Looping back to where we started, we identified that breathing is directly related to heart rate. With this in mind, if we see stress increasing our heart rate, without knowing anything else, we know there are direct impacts of stress also on our breathing and, therefore, our experiment. It is exactly why there was a silver lining to my stressful life event. In dealing with stress I can noticeably see the impacts to my mental clarity and my physical performance. I can hear my heart beat pounding through my chest and I can feel my breath pattern changing. I know the impacts can invalidate my test. Either I work to mitigate them or I fix my moment, lock it up, and get back at it later, when I am ready. This is the game I want to teach you to play: the one that doesn’t just accept a bad performance or an outlier data point as trash. This is the game that screams at you to dig deeper and find out what Alice knows.

It’s not about becoming a scientist. It’s about becoming the experiment. It’s not about dealing with your shit. It’s about learning from it … every day, every joy, every pain, every success and every defeat.

Now you are starting to get a taste of where we are headed…

As we head down this road, you, too, will collide with both small and large adversities. I say collide because, quite literally, impacts with these events will directly change your speed and direction in life. It’s why we call them life-altering events. You and I get to decide how to manage those deviations to our journey and, ultimately, we will also experience the fallout (consequences) of those management choices. I want to be transparent with you in this process because doing so builds your respect and trust. As part of this transparency, I want you to know that right now, I hurt. I am stressed. The pain of losing someone is immense. The past couple years has had a trend of loss for me, but it does not make this one easier. Fact is, the idea of saying goodbye to someone younger than myself, someone I loved, shared life with, and in whom I saw so many gifts and talents… it’s devastating. My hypothalamus has been on overdrive and the random places/positions I have “nodded off” into a micro nap today alone are just traces of the impact it is having on my body and my mind. I get to, however, decide how to mitigate these feelings of grief and disappointment. I choose to embrace her life and my own. I choose not to weep for how she left, but for how she lived. To not be mad at my own loss, but feel a warm embrace in knowing her pain is over. I will empower myself with action. I will take the things I wish I had said and give that knowledge to my own son and anyone who will listen. So if you are listening…
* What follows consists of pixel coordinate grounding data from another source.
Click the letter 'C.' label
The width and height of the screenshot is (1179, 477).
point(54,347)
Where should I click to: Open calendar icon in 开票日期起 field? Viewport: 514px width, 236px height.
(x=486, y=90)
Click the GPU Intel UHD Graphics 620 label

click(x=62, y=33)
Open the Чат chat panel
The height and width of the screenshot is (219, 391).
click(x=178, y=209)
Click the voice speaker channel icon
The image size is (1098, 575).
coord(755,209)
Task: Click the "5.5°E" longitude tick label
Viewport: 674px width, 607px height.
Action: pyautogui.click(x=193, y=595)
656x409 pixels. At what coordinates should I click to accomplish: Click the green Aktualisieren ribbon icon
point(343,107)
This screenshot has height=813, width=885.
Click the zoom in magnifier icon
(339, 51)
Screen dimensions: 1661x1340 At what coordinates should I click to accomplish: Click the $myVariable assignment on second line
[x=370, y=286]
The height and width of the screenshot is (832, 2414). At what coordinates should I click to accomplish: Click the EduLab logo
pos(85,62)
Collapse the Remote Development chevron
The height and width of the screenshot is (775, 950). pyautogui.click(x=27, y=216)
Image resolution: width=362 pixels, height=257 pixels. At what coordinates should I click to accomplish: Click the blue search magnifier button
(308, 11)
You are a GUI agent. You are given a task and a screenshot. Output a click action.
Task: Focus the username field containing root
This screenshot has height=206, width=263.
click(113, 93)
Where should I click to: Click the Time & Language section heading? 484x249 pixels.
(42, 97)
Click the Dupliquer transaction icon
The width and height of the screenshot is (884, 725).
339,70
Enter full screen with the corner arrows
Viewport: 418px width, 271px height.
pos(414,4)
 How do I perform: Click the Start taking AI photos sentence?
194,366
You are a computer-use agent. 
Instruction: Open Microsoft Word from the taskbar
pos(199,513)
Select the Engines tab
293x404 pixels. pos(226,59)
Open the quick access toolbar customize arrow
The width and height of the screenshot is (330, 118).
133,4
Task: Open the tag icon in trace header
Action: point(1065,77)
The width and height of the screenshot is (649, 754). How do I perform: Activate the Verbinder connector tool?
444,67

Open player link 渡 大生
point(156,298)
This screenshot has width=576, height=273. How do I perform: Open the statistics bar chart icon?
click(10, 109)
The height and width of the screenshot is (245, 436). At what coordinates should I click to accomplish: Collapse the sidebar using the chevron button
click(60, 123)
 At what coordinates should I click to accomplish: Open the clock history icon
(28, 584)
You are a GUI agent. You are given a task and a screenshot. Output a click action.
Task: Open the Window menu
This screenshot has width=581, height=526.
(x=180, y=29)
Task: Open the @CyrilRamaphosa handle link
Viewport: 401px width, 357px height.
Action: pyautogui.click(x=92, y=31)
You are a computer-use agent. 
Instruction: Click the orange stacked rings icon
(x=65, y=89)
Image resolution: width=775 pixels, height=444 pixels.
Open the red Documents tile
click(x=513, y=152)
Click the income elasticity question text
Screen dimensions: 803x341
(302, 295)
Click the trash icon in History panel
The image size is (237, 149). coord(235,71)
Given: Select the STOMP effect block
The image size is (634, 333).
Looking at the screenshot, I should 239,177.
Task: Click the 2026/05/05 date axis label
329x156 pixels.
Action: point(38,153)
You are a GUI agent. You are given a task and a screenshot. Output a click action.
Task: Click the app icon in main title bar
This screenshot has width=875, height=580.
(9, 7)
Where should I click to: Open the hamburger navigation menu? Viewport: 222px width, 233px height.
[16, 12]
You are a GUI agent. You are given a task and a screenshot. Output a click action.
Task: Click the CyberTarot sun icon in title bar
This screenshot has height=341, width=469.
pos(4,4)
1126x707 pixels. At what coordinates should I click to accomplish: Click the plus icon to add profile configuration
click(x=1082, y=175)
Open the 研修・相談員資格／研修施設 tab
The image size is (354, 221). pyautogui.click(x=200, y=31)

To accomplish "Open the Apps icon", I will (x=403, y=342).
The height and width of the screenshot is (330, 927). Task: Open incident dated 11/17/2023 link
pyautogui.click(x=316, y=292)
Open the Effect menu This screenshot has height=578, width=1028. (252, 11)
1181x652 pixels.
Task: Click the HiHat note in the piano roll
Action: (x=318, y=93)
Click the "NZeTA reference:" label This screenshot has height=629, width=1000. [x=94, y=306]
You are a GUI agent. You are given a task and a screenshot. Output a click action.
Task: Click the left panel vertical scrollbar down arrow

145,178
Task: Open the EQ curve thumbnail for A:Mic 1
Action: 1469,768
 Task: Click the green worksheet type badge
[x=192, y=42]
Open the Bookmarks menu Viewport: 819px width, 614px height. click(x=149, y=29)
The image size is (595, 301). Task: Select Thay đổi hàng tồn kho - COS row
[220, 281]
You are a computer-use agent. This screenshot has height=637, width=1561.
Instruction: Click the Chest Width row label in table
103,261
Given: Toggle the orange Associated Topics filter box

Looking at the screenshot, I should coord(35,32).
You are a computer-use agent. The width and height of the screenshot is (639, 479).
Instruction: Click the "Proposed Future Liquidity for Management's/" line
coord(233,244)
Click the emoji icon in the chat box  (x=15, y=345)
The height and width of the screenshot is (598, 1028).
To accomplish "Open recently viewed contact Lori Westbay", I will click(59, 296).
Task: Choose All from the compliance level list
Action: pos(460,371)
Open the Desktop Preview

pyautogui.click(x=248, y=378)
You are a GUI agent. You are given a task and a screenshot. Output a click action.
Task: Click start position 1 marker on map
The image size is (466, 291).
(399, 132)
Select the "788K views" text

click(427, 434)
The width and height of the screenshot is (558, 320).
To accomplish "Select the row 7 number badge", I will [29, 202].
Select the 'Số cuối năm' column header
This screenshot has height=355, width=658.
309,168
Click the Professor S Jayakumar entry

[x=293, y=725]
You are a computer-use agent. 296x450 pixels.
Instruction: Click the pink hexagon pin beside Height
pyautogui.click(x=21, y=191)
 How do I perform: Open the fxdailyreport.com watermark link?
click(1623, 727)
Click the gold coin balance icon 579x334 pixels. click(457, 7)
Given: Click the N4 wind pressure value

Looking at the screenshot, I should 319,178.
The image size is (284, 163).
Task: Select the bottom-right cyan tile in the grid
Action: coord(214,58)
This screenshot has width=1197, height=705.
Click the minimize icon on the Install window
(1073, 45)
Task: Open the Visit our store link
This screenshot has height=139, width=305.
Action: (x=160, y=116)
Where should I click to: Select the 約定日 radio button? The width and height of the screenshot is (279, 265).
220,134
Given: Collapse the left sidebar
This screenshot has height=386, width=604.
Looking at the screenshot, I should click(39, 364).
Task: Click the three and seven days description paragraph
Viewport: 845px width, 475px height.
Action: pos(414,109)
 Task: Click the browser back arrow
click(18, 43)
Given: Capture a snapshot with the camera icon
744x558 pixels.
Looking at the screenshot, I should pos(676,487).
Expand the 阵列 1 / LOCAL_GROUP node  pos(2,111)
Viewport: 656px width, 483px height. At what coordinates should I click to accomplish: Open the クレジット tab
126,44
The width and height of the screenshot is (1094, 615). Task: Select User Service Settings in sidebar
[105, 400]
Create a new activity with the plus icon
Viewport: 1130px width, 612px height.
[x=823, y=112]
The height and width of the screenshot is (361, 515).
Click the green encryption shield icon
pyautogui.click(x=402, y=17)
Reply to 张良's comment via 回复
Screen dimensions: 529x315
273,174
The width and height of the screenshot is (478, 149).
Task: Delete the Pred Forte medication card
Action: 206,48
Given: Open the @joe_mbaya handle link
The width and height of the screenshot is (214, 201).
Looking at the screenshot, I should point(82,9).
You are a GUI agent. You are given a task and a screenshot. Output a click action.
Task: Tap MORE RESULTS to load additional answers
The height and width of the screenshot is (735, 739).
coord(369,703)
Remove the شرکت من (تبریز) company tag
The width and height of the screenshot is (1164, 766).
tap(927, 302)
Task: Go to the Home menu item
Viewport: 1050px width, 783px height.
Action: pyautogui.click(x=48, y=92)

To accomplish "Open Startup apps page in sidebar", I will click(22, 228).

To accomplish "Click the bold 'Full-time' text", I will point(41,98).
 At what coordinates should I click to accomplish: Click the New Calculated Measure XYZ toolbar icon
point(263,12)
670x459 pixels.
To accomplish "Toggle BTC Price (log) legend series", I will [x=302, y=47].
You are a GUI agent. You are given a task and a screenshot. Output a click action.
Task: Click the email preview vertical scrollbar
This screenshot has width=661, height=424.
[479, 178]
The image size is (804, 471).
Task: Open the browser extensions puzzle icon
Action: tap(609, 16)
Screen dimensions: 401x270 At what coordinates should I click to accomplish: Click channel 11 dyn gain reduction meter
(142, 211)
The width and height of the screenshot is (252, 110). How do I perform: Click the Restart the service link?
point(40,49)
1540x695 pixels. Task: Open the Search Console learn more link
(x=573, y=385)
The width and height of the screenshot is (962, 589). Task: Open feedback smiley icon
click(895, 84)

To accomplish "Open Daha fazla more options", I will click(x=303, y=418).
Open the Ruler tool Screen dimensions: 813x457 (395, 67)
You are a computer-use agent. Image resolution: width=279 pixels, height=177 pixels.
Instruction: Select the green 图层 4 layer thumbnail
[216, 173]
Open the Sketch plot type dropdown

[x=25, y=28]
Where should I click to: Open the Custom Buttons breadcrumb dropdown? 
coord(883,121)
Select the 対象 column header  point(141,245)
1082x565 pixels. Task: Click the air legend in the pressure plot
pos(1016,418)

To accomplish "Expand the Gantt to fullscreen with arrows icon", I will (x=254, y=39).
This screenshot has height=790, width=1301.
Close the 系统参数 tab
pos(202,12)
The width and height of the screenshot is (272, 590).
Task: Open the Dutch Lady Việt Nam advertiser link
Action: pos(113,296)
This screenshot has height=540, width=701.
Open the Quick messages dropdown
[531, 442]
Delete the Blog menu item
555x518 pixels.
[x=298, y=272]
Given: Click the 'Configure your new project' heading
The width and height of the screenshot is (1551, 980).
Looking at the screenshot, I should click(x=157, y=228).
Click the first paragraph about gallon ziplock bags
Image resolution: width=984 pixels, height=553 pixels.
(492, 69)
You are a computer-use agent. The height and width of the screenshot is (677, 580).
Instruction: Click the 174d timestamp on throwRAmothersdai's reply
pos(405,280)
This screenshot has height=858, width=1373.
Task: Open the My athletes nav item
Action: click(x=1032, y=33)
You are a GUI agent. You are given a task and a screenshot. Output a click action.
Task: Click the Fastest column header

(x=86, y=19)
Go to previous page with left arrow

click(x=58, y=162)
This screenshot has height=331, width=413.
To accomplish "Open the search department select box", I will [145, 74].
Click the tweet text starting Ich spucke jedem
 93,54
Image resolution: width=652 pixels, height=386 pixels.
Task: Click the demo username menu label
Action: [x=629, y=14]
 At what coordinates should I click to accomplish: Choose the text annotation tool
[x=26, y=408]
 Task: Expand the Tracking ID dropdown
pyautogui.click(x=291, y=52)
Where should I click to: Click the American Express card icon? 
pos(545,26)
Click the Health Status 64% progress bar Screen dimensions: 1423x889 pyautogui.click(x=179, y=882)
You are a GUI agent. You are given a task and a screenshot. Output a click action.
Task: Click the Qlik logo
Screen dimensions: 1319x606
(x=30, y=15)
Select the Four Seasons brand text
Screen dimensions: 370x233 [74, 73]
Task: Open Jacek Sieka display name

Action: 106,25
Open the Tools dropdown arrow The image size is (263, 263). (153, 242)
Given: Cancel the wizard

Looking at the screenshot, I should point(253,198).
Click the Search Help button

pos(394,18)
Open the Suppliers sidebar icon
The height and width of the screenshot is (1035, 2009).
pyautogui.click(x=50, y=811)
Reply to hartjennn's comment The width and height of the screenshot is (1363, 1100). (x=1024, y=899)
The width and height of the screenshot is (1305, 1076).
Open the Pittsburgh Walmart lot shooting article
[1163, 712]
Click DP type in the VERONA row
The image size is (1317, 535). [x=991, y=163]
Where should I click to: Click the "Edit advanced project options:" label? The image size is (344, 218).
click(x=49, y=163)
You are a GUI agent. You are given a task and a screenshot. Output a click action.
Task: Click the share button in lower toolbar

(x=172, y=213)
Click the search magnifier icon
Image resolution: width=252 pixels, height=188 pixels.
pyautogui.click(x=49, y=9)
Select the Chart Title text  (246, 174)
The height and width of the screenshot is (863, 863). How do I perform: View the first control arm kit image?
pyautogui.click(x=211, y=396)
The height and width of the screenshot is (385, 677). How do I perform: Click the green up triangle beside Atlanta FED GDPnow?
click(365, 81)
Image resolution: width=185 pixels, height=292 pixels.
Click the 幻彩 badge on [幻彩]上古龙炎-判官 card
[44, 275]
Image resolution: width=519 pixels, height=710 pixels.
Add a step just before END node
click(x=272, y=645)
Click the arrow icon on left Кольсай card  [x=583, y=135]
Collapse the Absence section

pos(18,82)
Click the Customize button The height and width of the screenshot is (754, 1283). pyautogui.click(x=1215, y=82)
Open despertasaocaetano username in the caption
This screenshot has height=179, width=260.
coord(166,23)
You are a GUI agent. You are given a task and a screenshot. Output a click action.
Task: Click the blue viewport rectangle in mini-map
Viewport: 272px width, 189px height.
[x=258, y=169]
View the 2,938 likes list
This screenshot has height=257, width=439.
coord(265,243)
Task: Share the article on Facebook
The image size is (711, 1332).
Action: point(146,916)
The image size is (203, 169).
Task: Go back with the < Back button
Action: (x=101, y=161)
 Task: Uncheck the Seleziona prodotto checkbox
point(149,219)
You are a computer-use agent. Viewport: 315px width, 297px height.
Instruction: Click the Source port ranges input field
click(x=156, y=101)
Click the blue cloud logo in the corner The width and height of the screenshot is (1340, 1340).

Love hard, it’s not easy. Laugh often, it’s contagious. Cry with your whole soul, it’s cleansing. Never take for granted the gifts you have to share with the world. Being a hero to one person means everything to them. Change a life. Let these kinds of thoughts dance through your heart and mind. They are the cures to the stress, the preventative maintenance to everything else in your day. The body does not work without the mind. If you are leaving yourself in pain, fatigue, and stress over the problems of the world it’s like leaving your command center full of non-essential personnel. Good luck trying to get anything worth putting your name on done under those conditions. And if you ask me…. If you don’t feel like putting your name on everything you do… I suggest you start re-examining your priorities. You can be lost and never even know it. It’s a big world out there.

“I never saw a wild thing sorry for itself. A small bird will drop frozen dead from a bough without ever having felt sorry for itself.” -D.H. Lawrence

Mackenzie… this one is for you, little sis. I will cherish the moments we had, always. I love you.